Growing up as an ethnically Chinese teenager in Canada, I knew, as did all my peers who were similarly afflicted by that incurable condition, that being Asian would count against you when you applied to certain university programmes, and that you had to do better than your non-Asian classmates to stand an equal chance of being admitted.
As I recall, most of us simply accepted this as the natural order of things, and chose one of two strategies to overcome the hereditary handicap. Some doubled down and studied harder. Others opted to consciously behave in ways that were “less Asian”. Playing classical instruments was racially suspect; becoming involved in local politics, on the other hand, helped demonstrate qualities of leadership, which the conformist Asians are said to lack.
Luckily, most Canadian universities only react negatively in a handful of stereotyped subjects, such as medicine and dentistry. I still remember the withering look one of my alma mater’s admissions officers gave me when I showed up to one of their medicine open days. Not another one, her face, wearied by hundreds of indistinguishable Wongs and Kims, seemed to shout. She mumbled something about picking up an information pack, and I left as soon as I decently could. Perhaps it didn’t matter. I would have made a terrible doctor and would have hated dentistry even more. But I hope my genes didn’t have anything to do with it.
Still, at least I did not grow up in America. Last week the Supreme Court largely outlawed discrimination based on race in university admissions, to the universal dismay of progressive opinion. The case mainly turned on a challenge against Harvard’s admissions process – and by extension, that of almost every single selective American university – which the plaintiffs alleged systematically discriminated against Asian American applicants.
The case’s evidence was not particularly hard to understand. If you were an Asian applicant to Harvard, you needed to have better scores than non-Asian applicants to be admitted, and even then your odds of admission were lower than if you were of any other race. Asian applicants were, the plaintiffs said, systematically ranked lower on “positive personality traits”, such as likability, courage and kindness, by admissions officers who had never met the applicants. The proportion of Asians in the American population has gone up dramatically; the number of Asians at Harvard flatlined year after year.
These were the allegations brought in the suit.

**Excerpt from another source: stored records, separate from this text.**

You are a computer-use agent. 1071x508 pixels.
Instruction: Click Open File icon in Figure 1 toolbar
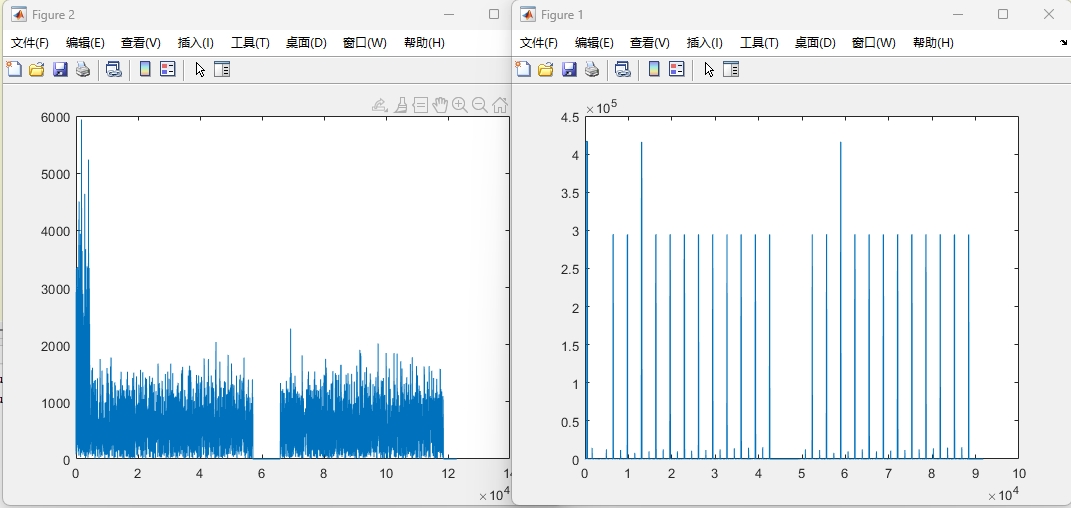click(546, 69)
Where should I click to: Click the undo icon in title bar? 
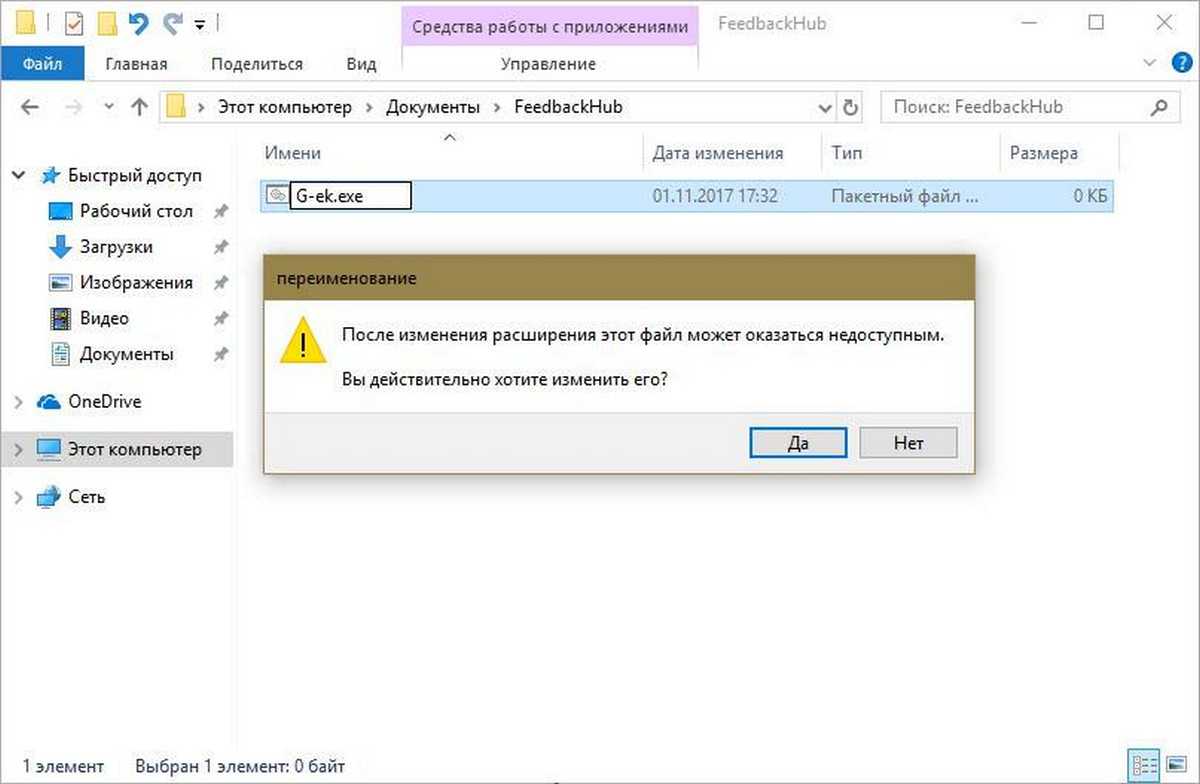[x=138, y=22]
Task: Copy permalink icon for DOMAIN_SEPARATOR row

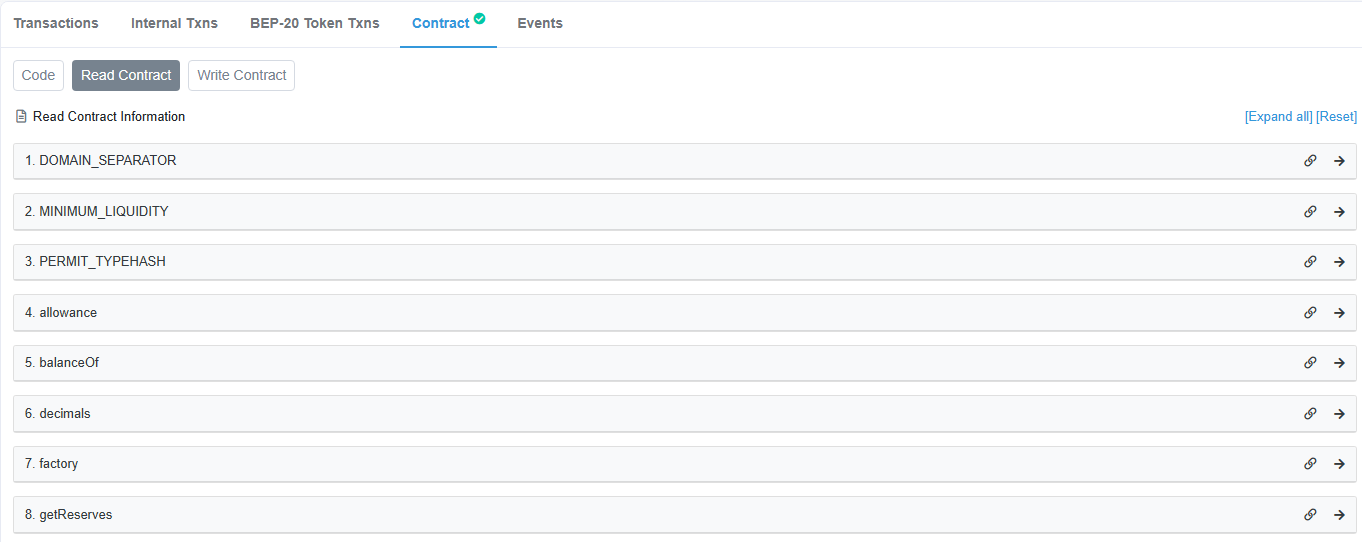Action: coord(1310,161)
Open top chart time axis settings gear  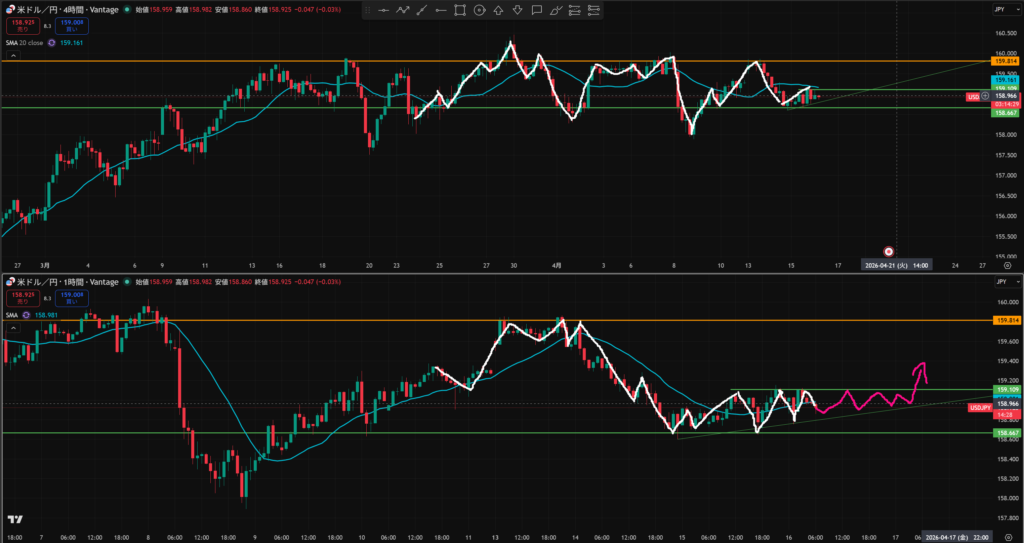(x=1007, y=266)
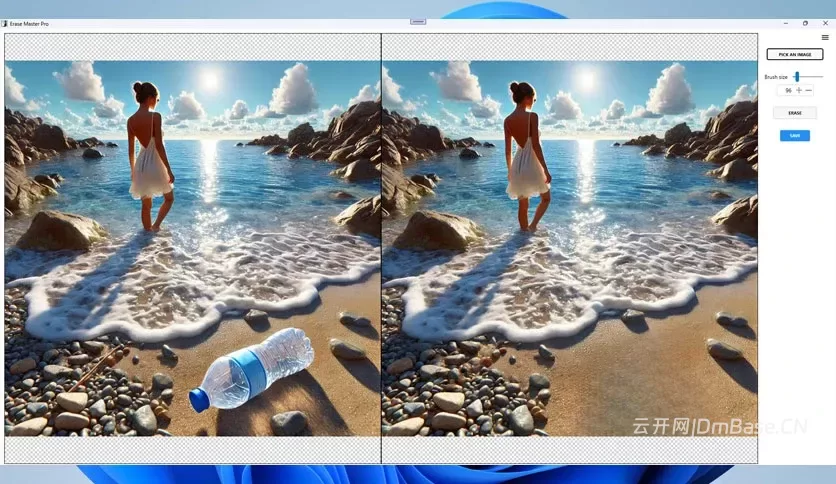Click the right end of Brush size track
The width and height of the screenshot is (836, 484).
coord(821,77)
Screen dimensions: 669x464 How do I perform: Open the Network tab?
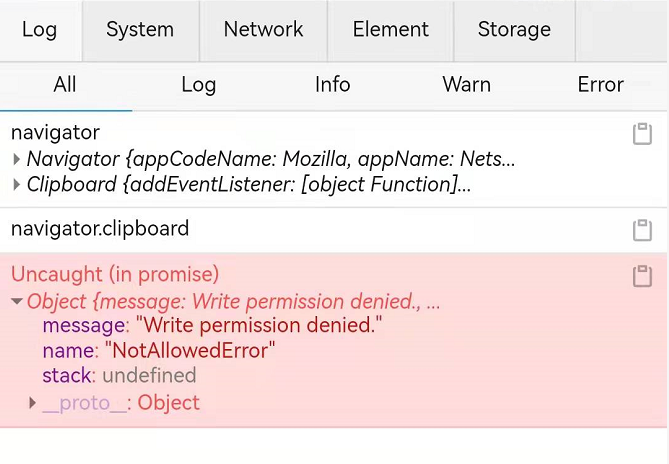coord(263,30)
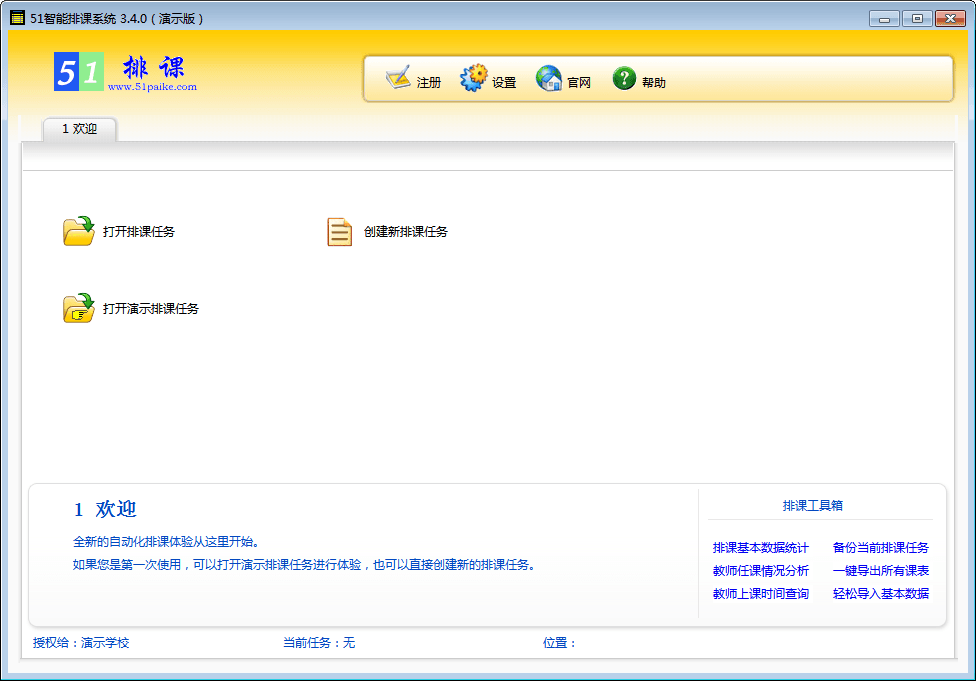Click the 官网 website house icon
This screenshot has width=976, height=681.
(549, 78)
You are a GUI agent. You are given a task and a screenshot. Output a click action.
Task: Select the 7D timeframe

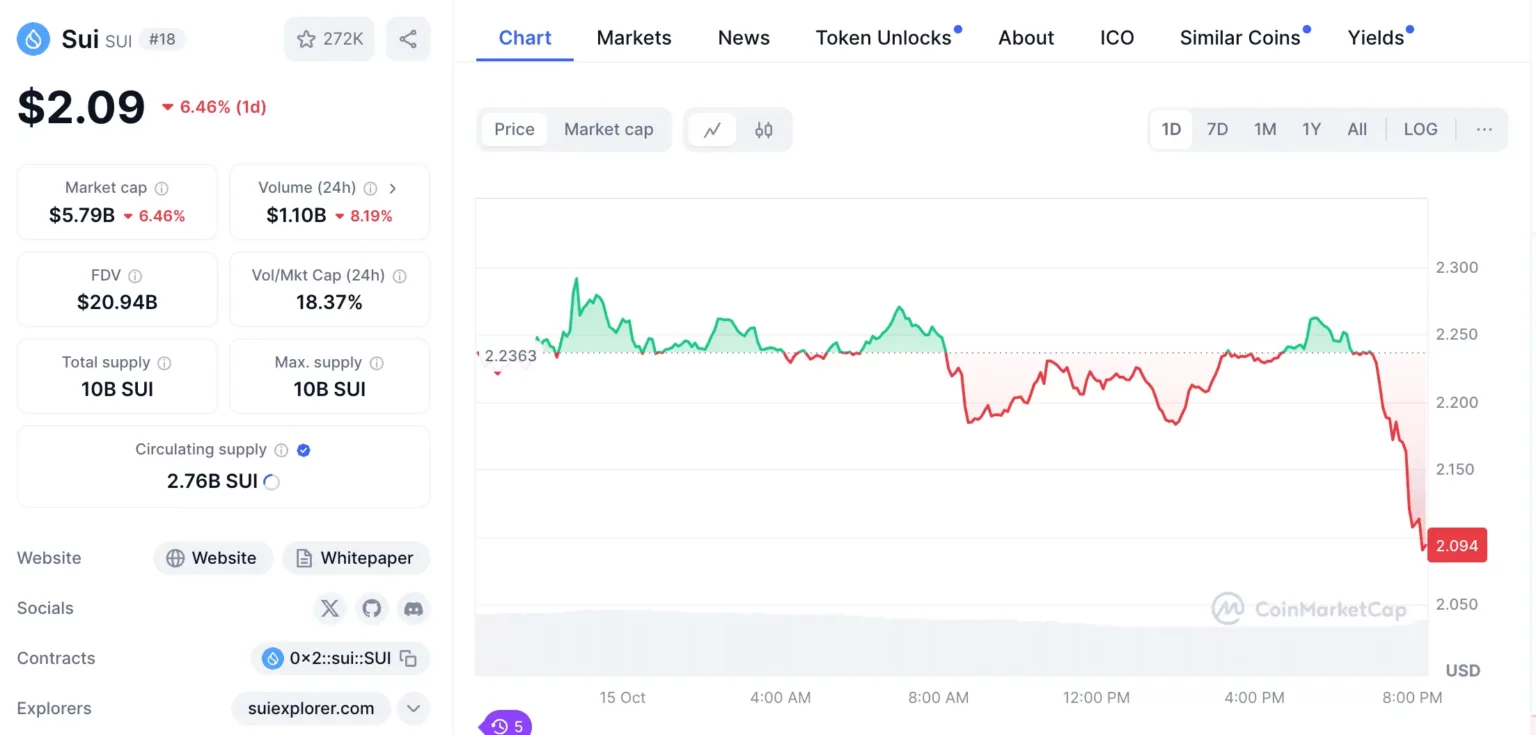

But they were also baldly stated in an internal report commissioned by Harvard in 2013 to defend itself from charges of racism. It was duly suppressed by the university’s administration.
And, frankly, there was nothing that every Asian American teenager and parent, every admissions counsellor, every single person involved in the ugly process through which the US’s elite universities select the next generation of their country’s ruling class, did not know already.
In fairness to Harvard, I should mention that it commissioned a Nobel Prize-winning economist to write a report showing that Harvard did not engage in racial discrimination. According to David Card’s analysis, once you controlled for the low personality scores of Asian American applicants, the disparity in admission rates vanishes. There is no discrimination once you take into account personality scores, but personality scores are the main vehicle for discrimination. And what explains the systematically lower personality scores? Card coyly suggests that perhaps Asian applicants write inferior admission essays, a requirement that was after all first introduced by Harvard a century ago to weed out Jewish applicants who lacked the requisite “character” to attend the university.
All of this is quite embarrassing to American progressives. They are unwilling to defend the simple fact that Asian Americans, many of them relative newcomers to the republic of the United States, behaved in ways that did not map well on to the uneasy American racial settlement: they did too well for a minority group, relative to their demographic weight. And for this, they have been kept to manageable proportions through unwritten numerus clausus, or limits to the number of students allowed to study.
Because these realisations are simultaneously trite but also unspeakable in polite company, the word “Asian” was barely uttered in the aftermath of the Supreme Court decision, except by opponents of affirmative action. The dissenting opinion by Justice Ketanji Brown Jackson used the word “Asian” precisely three times, as if it was a common vulgarity instead of an ethnic group systematically discriminated against by the country’s finest universities, including her own alma mater.
The dissent by Justice Sonia Sotomayor suggested that worried Asian applicants should simply write better essays in which they explain that they are not like those other Asians, the Singhs and the Woos, with their undistinguishable faces and their glaring lack of “positive personality traits”. She put it more eloquently, but not much more so.
After the Supreme Court’s decision was released, Harvard did not apologise for having engaged in decades of race-based discrimination, but instead implied that it would try to carry on as usual: “The Court also ruled that colleges and universities may consider in admissions decisions ‘an applicant’s discussion of how race affected his or her life, be it through discrimination, inspiration, or otherwise’. We will certainly comply with the Court’s decision.” The New York Times’s withering editorial did not use the word “Asian” once. Few of the dozens of elite universities, human rights charities and progressive politicians who rushed to condemn the decision did.
For that matter none of my American academic fellow-travellers, who rushed to condemn the decision as racist and right wing, and who will next September teach at least some students who look like me, did so either.